# Importance of your liver & Its functions



## Stacked (Sep 29, 2011)

The liver is miraculous because of its diversity of life-sustaining functions. An amazingly complex organ which virtually affects every physiological process of the body. 

Weighing about 4 pounds, it is the largest organ of the body, and is responsible for approximately 620 functions. The average healthy liver produces over 2,000 recognized enzymes and 2,000 unrecognized enzymes. 

It filters over a liter of blood per minute and produces from 1 to 1 1/2 quarts of bile each day. In most cases however, the liver operates at only 1/7th of its ability. 

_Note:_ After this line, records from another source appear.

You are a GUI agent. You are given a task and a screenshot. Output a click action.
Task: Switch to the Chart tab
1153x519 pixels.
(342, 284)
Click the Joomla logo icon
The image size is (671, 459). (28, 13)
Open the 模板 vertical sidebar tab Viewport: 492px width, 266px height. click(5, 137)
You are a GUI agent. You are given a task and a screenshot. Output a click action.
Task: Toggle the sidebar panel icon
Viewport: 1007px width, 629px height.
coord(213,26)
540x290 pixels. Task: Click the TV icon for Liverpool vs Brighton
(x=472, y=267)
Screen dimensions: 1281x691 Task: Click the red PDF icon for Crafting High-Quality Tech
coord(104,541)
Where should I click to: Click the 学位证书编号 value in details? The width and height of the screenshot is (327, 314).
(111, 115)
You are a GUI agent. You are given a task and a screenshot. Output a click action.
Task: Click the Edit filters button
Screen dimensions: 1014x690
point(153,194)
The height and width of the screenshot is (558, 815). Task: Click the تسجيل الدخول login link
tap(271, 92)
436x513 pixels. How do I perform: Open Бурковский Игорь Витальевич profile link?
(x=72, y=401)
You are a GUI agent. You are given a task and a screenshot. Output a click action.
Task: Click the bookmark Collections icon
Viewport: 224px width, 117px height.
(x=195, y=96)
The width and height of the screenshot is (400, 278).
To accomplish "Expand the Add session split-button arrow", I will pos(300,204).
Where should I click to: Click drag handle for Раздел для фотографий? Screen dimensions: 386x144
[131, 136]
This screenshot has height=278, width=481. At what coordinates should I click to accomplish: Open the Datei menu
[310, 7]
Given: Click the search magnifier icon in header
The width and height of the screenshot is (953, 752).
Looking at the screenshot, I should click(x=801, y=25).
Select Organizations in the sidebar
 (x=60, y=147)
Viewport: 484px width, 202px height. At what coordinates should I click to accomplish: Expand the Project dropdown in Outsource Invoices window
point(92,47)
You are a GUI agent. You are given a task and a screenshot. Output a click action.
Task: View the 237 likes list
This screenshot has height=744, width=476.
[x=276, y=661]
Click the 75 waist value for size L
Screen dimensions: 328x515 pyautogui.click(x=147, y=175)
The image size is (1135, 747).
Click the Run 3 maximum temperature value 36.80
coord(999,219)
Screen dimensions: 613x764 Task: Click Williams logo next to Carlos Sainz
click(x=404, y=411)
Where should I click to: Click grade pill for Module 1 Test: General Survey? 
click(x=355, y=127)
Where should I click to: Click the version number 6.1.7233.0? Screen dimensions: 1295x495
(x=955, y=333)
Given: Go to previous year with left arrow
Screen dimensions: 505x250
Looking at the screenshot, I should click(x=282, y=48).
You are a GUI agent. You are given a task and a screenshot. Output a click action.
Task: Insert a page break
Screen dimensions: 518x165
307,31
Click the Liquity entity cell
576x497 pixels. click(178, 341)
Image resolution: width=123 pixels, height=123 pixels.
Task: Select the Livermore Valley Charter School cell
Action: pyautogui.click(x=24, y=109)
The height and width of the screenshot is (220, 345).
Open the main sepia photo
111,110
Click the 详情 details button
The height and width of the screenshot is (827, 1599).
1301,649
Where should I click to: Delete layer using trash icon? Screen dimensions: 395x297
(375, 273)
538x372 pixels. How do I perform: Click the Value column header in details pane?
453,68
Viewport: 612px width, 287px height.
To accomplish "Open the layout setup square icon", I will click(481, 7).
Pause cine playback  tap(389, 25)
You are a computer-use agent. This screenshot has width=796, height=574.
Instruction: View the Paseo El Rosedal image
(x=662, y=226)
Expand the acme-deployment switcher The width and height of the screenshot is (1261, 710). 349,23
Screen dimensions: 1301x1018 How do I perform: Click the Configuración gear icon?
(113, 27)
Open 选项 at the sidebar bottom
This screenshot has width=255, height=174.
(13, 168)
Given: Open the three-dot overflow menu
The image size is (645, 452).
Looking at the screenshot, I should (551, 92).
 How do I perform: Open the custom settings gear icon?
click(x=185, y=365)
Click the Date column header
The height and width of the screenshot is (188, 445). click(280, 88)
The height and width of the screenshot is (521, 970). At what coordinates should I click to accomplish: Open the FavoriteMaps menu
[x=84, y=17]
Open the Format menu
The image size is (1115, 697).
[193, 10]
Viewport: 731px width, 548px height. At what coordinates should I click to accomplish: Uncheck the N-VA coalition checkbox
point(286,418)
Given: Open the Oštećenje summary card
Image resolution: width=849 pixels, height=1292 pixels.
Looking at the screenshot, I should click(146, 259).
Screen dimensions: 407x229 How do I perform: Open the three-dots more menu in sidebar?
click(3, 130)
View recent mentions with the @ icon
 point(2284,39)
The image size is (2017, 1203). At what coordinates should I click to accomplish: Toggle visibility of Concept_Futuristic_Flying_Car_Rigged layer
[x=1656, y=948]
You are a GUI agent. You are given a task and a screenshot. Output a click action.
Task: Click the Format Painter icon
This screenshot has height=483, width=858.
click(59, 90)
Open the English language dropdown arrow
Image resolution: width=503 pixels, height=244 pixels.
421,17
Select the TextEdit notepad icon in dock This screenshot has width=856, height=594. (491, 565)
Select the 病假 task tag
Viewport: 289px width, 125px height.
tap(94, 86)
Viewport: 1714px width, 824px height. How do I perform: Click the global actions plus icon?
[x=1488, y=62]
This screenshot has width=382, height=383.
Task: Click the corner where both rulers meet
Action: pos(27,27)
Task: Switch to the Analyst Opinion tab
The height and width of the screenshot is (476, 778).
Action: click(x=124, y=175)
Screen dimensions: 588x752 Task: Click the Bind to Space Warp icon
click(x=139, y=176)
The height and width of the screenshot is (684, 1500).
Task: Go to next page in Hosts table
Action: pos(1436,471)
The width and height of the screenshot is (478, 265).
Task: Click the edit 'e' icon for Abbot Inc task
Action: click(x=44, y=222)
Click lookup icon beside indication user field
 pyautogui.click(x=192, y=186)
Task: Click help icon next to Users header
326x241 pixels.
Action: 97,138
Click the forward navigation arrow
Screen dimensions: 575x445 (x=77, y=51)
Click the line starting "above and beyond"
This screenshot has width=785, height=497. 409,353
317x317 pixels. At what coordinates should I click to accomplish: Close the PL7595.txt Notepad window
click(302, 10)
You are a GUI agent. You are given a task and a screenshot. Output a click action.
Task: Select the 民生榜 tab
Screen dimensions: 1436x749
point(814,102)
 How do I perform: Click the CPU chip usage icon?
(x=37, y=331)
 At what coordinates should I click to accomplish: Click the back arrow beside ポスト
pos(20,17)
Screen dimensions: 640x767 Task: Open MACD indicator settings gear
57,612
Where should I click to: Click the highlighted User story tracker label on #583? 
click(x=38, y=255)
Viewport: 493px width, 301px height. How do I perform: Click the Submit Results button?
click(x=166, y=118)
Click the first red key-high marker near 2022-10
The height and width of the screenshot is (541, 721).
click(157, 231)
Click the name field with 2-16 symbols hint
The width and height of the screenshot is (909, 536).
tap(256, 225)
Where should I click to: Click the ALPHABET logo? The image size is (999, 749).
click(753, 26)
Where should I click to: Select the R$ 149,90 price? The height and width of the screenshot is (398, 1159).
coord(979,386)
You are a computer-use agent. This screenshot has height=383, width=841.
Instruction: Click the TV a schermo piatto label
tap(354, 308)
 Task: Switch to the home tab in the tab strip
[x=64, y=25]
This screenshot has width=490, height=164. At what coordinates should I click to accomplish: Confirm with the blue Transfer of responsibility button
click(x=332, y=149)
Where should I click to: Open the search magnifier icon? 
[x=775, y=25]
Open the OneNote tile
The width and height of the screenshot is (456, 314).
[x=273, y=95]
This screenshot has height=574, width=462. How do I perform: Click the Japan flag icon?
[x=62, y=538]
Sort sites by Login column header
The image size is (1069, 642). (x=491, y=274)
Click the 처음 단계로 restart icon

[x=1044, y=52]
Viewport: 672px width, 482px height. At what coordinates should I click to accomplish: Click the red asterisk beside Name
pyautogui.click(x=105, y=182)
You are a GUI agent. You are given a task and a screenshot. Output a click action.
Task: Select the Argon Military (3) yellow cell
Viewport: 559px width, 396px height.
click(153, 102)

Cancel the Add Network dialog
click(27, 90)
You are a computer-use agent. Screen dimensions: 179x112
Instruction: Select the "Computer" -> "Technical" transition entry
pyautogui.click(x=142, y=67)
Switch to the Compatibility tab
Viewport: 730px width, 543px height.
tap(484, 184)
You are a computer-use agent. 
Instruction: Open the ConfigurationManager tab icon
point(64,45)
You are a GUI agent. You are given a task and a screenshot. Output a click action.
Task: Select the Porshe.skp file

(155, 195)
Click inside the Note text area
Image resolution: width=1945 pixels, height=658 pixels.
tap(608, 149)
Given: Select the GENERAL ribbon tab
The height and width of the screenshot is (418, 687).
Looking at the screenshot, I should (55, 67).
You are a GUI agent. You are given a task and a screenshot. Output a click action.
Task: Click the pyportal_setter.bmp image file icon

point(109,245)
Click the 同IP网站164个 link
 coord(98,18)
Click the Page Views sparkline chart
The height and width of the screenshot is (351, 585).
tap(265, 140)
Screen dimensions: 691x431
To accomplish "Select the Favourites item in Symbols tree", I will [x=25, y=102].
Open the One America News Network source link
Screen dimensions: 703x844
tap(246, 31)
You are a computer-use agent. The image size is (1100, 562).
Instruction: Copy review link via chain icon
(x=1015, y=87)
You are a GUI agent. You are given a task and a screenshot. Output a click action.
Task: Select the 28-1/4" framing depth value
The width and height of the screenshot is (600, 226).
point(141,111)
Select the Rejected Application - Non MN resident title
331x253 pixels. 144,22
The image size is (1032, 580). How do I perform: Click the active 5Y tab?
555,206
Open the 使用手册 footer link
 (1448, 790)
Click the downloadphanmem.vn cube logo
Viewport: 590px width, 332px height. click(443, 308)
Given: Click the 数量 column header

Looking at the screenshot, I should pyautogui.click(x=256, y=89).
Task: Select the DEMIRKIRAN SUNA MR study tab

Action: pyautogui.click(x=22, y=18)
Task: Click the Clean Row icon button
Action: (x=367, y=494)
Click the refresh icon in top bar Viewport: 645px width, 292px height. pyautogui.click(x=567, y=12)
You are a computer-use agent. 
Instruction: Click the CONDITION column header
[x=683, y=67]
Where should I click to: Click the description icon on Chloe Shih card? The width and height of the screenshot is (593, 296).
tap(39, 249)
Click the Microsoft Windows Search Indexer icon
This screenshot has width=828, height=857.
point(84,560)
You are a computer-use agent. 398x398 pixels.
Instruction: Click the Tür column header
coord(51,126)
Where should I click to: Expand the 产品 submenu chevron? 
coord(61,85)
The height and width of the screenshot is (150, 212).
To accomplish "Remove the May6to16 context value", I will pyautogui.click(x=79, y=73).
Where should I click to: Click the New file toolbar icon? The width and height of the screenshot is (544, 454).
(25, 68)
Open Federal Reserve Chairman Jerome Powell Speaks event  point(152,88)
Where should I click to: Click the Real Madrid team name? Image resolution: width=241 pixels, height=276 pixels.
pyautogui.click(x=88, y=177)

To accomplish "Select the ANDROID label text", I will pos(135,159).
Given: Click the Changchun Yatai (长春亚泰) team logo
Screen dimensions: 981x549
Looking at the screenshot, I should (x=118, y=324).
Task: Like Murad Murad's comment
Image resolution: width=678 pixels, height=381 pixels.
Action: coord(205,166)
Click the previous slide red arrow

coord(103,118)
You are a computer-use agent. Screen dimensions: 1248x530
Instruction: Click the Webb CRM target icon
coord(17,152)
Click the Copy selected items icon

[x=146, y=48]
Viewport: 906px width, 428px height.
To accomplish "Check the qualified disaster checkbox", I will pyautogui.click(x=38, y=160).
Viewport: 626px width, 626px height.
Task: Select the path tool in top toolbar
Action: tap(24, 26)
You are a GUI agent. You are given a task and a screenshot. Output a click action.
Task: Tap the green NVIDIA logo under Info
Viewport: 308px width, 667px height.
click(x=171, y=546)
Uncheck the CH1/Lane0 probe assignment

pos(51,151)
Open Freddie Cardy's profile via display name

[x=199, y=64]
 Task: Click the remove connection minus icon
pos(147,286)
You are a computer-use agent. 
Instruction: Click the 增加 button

The liver is the body's primary 'anti-pollution' organ. It is in charge of removing potential toxins from the blood stream. Through the bile, the liver is able to remove certain drugs and heavy metals such as mercury. It is responsible for destroying and removing red blood cells that have out lived their effectiveness. It is also responsible for the formation of most of the blood's clotting agents. It cleanses poisons, toxins, and excessive build up of wastes. The liver aids in the digestive process. It has almost detergent like abilities to break up saturated fats and oils making it possible to eliminate them. It breaks down poisons from alcohol, soda, hair sprays and deodorants. One key responsibility is regulating the metabolism. It metabolizes fats, carbohydrates, proteins and many vitamins. Other functions include regulating blood sugar levels and balancing hormone levels, which lead to PMS. In a healthy detoxified liver, the left lobe is the area that produces the anti-allergens and anti-histamines which control asthma, hay fever, sinus, allergies, sensitivities and congestion. Heart and circulatory problems soon begin when the liver is not doing its job due to being overloaded with toxins. Eczema, psoriasis or rashes are also associated with liver congestion. 

Even 'healthy' foods may not be digested properly when not eating a diet of 50-80% raw food a day. Diets high in fats, alcohol, carbohydrates and chemicals lead to liver damage.

Many people overlook possible liver impairments. Signs of improper liver function may include an intolerance to greasy and spicy foods. Your liver may also be impaired and toxic if you are experiencing weight gain, headaches, irritability, aches and pains, indigestion, chronic constipation, PMS, poor thyroid functions, poor skin conditions, eczema, psoriasis, bowel problems, food allergies or skin blotches.

As you can see the liver is one of the more important organs in the body and many times in this sport of ours we abuse it. There are numerous supplements out there to aid the liver and its functions. Things like water, milk thistle, ALA, liv52 and Tyler's Lvier detox all play roles in detoxification of the liver or regeneration of damaged liver cells. Be nice to it, you cant live without it.


----------